Il est un fait théoriquement bien établi pour les marxistes, et entièrement confirmé par l’expérience de toutes les révolutions et de tous les mouvements révolutionnaires d’Europe, – c’est que le petit propriétaire, le petit patron (type social très largement représenté, formant une masse importante dans bien des pays d’Europe) qui, en régime capitaliste, subit une oppression continuelle et, très souvent, une aggravation terriblement forte et rapide de ses conditions d’existence et la ruine, passe facilement à un révolutionnarisme extrême, mais est incapable de faire preuve de fermeté, d’esprit d’organisation, de discipline et de constance.

Le petit bourgeois, « pris de rage » devant les horreurs du capitalisme, est un phénomène social propre, comme l’anarchisme, à tous les pays capitalistes.
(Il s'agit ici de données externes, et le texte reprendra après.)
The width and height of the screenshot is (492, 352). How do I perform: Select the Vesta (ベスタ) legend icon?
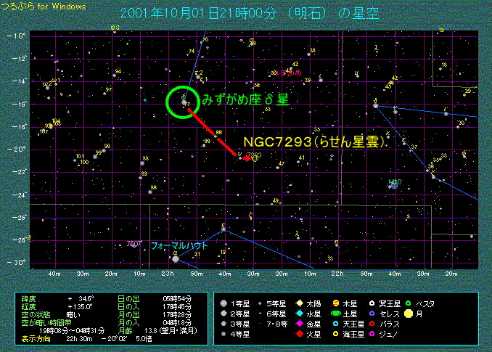coord(409,303)

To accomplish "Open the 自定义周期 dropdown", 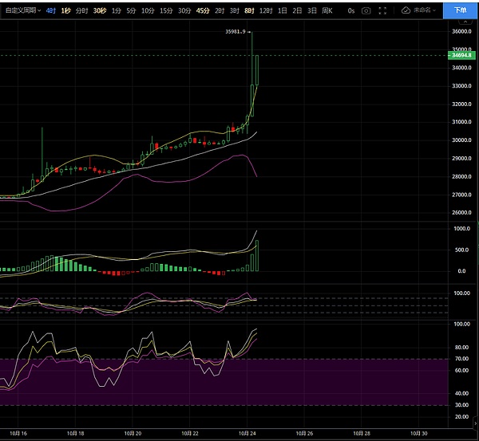I will coord(22,10).
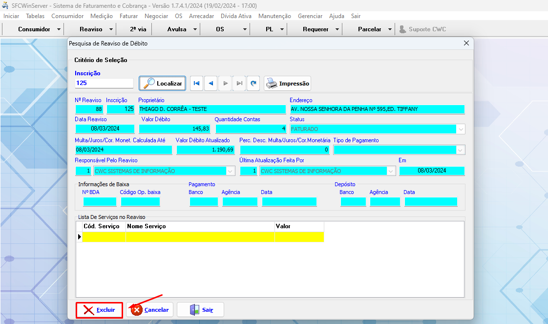
Task: Open the Tipo de Pagamento dropdown
Action: tap(461, 151)
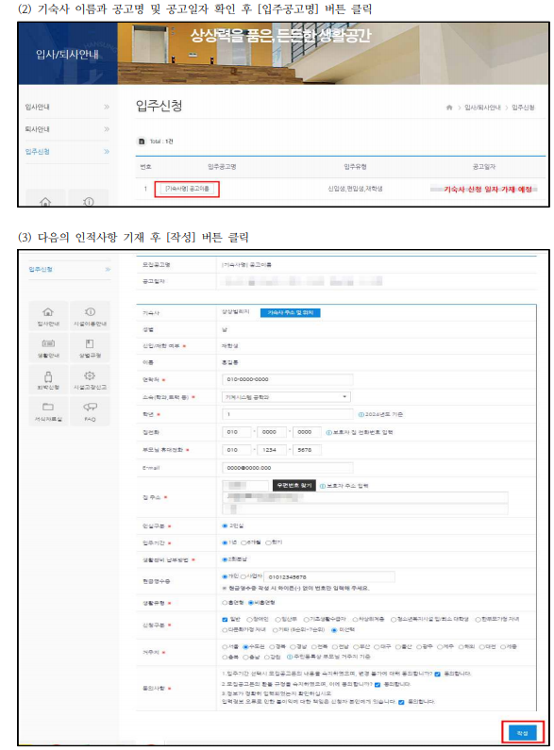Open 생활안내 icon tile in sidebar

(x=48, y=348)
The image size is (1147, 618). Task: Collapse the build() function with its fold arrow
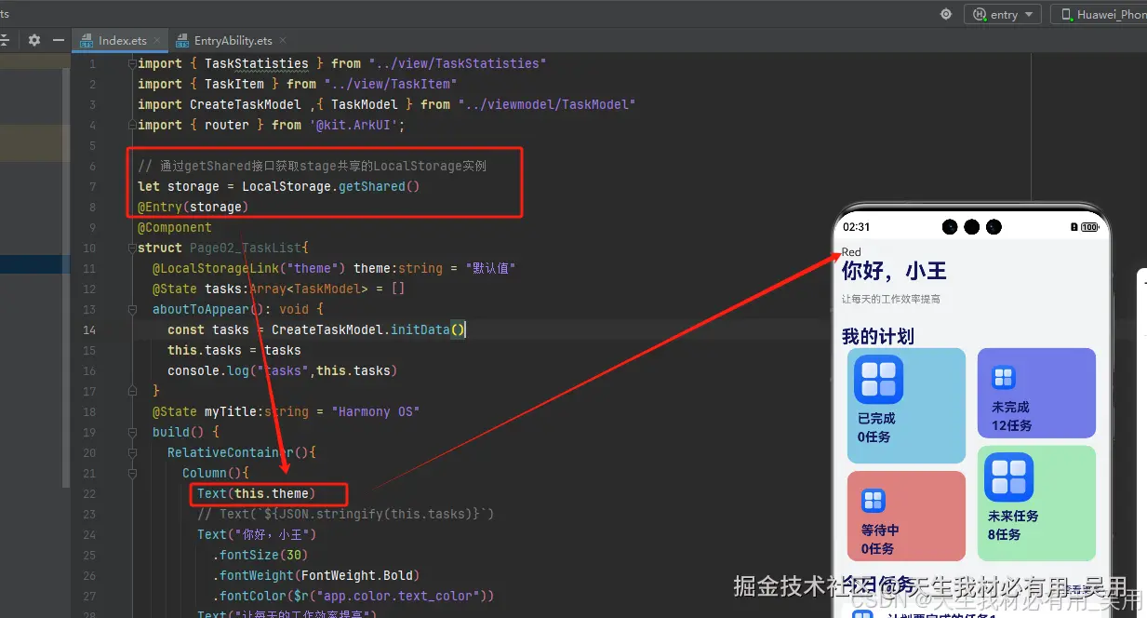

L’instabilité de ce révolutionnarisme, sa stérilité, la propriété qu’il a de se changer rapidement en soumission, en apathie, en vaine fantaisie, et même en engouement « enragé » pour telle ou telle tendance bourgeoise « à la mode », tout cela est de notoriété publique.

Mais la reconnaissance théorique, abstraite de ces vérités ne préserve aucunement les partis révolutionnaires des vieilles erreurs qui reparaissent toujours à l’improviste sous une forme un peu nouvelle, sous un aspect ou dans un décor qu’on ne leur connaissait pas encore, dans une ambiance singulière, plus ou moins originale. »

Lénine dit cela en 1920, dans La maladie infantile du communisme (le « gauchisme »). C’est encore tout à fait vrai. Les gilets jaunes ont été une révolte absolument scandaleuse de par sa dimension nostalgique et réactionnaire, et c’est ça le « maximum » auquel on a droit, avec les délégués syndicalistes et les étudiants à « gauche de la gauche » en mode Instagram !

Les Français vont payer très chers ce niveau de nullité historique. Ils méritent fondamentalement ce qui va leur arriver, car ils ont fui et encore aujourd’hui ils fuient. Mais on ne peut pas fuir la réalité. Et quand les choses ne partent pas à Gauche, elles vont à Droite ; quand on assume pas le Socialisme et l’internationalisme prolétarien, on a le nationalisme et la bataille pour le repartage du monde.